Please reproduce the listing below line for line, with no changes to any of it.

——

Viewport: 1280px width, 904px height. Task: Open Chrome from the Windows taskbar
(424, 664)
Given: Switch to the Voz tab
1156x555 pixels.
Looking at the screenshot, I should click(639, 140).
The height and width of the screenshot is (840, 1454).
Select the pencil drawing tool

——

# EXPECTED ANSWER
Viewport: 1280px width, 904px height. Task: Open Chrome from the Windows taskbar
(424, 664)
Given: Switch to the Voz tab
1156x555 pixels.
Looking at the screenshot, I should click(639, 140).
The height and width of the screenshot is (840, 1454).
Select the pencil drawing tool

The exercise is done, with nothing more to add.